Nella specie, fermi i rilievi in ordine alla sostanziale assertività della dissimulazione che si assume protratta per oltre un lustro, la progressività delle prestazioni complesse di cui al citato arresto giurisprudenziale non può che essere rapportata al contratto specificamente concluso tra la committente e la società ricorrente, rispetto al quale la difesa deduce, senza che risultino contestazioni alla stregua della produzione documentale effettuata nella fase di merito, che gli impianti sono stati collaudati dalla apposita commissione designata dal Comune di Salerno l'11/4/2019, e gli esiti approvati senza riserve con determina n.2718/2019 a firma del direttore del Settore Opere e LL.PP. dello stesso Comune, cui faceva seguito la messa in esercizio avvenuta nel gennaio 2020.
Detto adempimento segna lo specifico momento in cui l'ente territoriale, attraverso una sua qualificata e specifica articolazione tecnica, è stato messo in condizione di verificare la rispondenza quantitativa e qualitativa delle opere a quanto commissionato, dovendosi escludere che il parametro di valutazione della consumazione possa essere esteso alla realizzazione del complesso delle opere appaltate, realizzate in più blocchi, con il ricorso a subappalti, contratti di fornitura e una varietà di altri contratti, la cui esecuzione si è protratta nel tempo e rispetto ai quali la P.A. committente è stata chiamata ad intervenire, esercitando le proprie facoltà di verifica e controllo, secondo plurime e precise scansioni negoziali.
Per altro verso, deve rilevarsi che l'inadempimento fraudolento che fonda la responsabilità della società ricorrente, concernente le caratteristiche tecniche e funzionali degli elevatori, diversi per natura, qualità e prestazioni da quelli contrattualmente previsti, è relativo ad aspetti, quali l'installazione di macchine azionate da magneti permanenti e privi di riduzione piuttosto che da motori elettrici di tipo asincrono, di immediata rilevabilità in sede di collaudo al pari delle carenze documentali e certificative degli impianti sicché non può condividersi l'assunto che fa coincidere la consumazione del reato con l'emersione in sede di accertamenti tecnici giudiziari delle patologie esecutive del contratto, trascurando la concreta verifica tecnica eseguita dalla P.A.
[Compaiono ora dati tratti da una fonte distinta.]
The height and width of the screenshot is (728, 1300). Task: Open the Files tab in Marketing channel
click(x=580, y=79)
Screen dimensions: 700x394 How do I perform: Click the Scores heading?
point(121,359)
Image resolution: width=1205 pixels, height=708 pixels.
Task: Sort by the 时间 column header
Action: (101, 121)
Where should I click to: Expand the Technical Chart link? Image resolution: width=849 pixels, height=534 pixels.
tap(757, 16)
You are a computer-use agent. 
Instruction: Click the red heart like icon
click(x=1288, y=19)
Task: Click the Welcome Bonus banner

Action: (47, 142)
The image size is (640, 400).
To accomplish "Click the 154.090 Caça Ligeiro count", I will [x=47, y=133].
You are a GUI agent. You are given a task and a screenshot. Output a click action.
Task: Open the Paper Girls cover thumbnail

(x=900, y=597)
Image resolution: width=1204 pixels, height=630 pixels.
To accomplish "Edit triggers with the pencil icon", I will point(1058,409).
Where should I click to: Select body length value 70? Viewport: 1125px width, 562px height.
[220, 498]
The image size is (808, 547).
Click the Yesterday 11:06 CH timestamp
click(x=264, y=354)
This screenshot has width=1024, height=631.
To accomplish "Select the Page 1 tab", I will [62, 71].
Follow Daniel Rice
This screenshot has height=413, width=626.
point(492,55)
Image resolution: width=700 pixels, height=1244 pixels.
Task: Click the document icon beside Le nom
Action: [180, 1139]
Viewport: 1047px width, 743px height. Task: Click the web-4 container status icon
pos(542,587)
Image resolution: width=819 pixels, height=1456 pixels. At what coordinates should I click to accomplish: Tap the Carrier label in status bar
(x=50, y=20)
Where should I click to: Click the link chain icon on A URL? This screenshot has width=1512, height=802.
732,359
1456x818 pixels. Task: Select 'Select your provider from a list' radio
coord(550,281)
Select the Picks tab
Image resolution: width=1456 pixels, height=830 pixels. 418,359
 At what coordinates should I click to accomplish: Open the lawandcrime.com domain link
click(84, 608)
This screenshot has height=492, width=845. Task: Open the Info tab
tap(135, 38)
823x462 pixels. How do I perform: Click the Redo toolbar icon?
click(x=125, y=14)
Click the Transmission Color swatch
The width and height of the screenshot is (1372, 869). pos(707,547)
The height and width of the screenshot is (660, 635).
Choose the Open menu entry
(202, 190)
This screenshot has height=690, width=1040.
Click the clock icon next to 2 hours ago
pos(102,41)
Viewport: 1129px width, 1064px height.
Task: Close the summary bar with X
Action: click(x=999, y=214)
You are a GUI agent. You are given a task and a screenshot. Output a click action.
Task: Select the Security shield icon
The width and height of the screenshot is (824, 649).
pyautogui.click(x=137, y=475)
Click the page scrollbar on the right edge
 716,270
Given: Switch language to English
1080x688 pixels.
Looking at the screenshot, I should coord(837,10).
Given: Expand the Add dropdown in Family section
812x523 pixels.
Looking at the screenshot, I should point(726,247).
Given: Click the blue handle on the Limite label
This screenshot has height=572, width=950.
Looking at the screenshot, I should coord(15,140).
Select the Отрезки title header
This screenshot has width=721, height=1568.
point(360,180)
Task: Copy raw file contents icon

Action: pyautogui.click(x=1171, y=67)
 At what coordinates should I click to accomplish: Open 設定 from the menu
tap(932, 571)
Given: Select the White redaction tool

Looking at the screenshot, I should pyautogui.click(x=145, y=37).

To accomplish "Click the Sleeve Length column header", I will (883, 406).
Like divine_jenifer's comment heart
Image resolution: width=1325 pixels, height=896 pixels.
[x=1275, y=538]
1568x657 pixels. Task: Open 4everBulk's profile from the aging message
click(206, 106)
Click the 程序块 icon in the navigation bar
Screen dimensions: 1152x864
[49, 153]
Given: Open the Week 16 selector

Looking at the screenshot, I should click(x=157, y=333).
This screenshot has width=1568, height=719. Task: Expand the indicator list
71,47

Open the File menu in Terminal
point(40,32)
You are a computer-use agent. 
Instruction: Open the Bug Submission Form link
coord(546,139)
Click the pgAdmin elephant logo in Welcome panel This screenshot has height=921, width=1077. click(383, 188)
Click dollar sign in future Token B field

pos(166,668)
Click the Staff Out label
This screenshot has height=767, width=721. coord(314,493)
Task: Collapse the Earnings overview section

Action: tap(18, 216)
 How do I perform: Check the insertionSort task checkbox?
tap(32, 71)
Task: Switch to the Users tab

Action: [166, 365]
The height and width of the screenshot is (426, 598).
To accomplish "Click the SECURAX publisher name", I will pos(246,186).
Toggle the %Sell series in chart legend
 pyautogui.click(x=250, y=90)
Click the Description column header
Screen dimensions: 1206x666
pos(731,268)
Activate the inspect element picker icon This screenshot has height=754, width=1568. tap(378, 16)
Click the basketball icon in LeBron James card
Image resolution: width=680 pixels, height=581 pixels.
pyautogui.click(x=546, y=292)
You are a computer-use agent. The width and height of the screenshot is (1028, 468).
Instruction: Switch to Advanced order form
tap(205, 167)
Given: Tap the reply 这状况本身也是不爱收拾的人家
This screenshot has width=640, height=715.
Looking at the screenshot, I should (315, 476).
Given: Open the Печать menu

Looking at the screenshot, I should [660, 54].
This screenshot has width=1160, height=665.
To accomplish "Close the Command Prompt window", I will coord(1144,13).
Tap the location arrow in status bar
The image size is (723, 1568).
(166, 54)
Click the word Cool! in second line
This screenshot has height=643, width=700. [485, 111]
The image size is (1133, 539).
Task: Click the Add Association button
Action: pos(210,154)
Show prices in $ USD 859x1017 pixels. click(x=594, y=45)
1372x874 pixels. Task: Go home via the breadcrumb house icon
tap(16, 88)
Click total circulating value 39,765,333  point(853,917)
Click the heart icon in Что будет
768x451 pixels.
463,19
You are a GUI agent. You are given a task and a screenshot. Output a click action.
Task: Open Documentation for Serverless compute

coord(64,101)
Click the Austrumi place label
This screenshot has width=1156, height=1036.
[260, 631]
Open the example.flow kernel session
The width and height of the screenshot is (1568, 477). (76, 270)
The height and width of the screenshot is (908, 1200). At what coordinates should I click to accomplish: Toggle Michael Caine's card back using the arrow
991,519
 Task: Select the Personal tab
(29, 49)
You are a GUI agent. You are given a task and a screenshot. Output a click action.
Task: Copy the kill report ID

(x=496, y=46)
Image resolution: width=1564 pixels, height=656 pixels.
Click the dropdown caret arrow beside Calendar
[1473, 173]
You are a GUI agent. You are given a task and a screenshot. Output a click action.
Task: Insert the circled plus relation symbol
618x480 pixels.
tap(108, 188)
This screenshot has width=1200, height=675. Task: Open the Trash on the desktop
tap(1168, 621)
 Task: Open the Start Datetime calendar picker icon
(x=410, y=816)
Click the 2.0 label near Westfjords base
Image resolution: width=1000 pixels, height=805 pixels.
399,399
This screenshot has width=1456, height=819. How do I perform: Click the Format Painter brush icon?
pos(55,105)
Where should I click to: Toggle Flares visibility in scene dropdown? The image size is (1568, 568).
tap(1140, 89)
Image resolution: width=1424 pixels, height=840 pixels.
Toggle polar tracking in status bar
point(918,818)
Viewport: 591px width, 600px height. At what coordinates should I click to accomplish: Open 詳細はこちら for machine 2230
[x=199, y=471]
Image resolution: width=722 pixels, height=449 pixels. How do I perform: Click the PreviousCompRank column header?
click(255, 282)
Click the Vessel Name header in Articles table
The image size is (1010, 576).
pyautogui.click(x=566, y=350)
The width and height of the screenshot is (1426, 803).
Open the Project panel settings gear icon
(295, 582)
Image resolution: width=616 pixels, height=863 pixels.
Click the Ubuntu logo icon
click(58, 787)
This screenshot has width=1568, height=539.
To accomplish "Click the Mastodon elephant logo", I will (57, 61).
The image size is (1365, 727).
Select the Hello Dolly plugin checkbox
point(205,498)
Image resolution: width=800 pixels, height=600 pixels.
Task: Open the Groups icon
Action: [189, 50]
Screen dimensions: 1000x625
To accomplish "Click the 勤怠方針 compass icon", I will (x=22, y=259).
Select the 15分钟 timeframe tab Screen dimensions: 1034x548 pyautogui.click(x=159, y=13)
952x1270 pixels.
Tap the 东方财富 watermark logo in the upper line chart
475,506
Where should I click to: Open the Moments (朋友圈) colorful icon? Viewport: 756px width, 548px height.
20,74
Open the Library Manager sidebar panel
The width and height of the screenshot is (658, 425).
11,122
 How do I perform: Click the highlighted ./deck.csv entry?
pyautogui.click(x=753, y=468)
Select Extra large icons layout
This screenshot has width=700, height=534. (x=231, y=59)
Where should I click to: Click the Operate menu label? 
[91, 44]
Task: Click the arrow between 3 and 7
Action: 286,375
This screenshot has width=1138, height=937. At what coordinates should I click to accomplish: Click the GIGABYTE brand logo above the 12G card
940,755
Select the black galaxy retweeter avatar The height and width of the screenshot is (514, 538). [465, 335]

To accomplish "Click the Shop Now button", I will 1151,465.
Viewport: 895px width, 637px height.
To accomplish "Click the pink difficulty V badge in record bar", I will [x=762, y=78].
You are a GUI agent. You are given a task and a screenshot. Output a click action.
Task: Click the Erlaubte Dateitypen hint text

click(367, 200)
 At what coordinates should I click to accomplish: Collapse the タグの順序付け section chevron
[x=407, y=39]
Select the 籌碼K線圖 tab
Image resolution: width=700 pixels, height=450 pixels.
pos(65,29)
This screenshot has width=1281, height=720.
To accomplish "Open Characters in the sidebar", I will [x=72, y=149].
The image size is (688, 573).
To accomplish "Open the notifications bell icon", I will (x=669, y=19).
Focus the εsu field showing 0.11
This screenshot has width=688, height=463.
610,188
3. Alla luce delle considerazioni che precedono ritiene il Collegio debba pervenirsi all'annullamento senza rinvio dell'ordinanza impugnata con conseguente revoca della misura interdittiva adottata nei confronti della società ricorrente.
P.Q.M.
Annulla senza rinvio l'ordinanza impugnata e revoca la misura cautelare interdittiva. Manda alla Cancelleria per gli adempimenti di cui all'art. 626 cod. proc. pen.
Così è deciso, il 9 maggio 2025.
Depositato in Cancelleria il 21 maggio 2025.